The Press Release goes on to say that;
"In the face of incredible political and economic pressure from Japan, the Netherlands has not only refused the Japanese demand to strike the Dutch flag from our ship the Steve Irwin they have now officially registered our ship the Bob Barker under the Dutch flag".
You know one really must, in fairness, admire The Netherlands for standing by their principles and putting both the Sea Shepherd Pirate Group ships under the Dutch flag. Perhaps there are Somalian pirate groups who might also wish to avail themselves of Zeebrievenwet from this generous Flag State. It should present an interesting legal situation when the Horn of Africa patrolling naval vessels stop a pirate ship and it is flying the Dutch flag. NAUTICAL LOG thinks that the maritime law conflicts are getting a little too complex, but really really fascinating for all that. At least this concentrates any legal action to one nation if the International Maritime Organization (IMO) ever gets the courage to proceed in Law.
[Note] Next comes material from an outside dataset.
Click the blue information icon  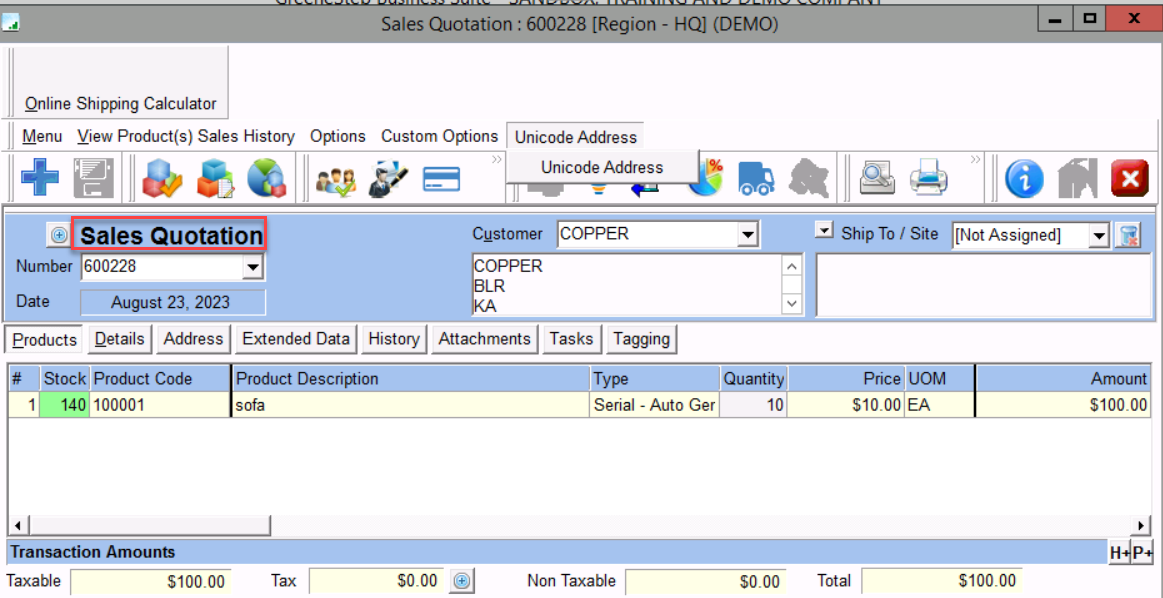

The International Court of Justice is right there down the road in The Hague/Den Haag, Netherlands - most convenient. It is also the venue where five pirates, Somalian pirates not Sea Shepherd pirates, are standing trial for, of course, piracy. If one might think there was extraordinary discrimination at play here one could understand that conclusion being drawn. In fact NAUTICAL LOG thinks this affair is quite disgusting and so biased as to be the basis for releasing the Somalian pirates. Which when one thinks about it may be the ploy of The Netherlands government.
Of course any proceeding in Law is not going to happen under the present Secretary-General of the IMO but one can hope for a real seaman to replace him in the future. A real seaman, not a maritime scholar however brilliant, who is not afraid to bring charges against both The Netherlands as Flag State and the Sea Shepherd pirate group for violations of international maritime law. The present tactic of the current Secretary-General of IMO is to leave any action against vessels with violations, which includes the abandonment of crews an all too common practice, up to the International Transport Workers Federation (Seafarers) who in turn goad the respective Flag State or more usually the Port State in the abandonment of crew cases, to take some action. The recent case in Ireland of the MV Linda abandoned by Latvian owners comes to mind as an fairly typical example. The MV Linda is now the MV Rachel Corrie and is owned by the Free Gaza Campaign.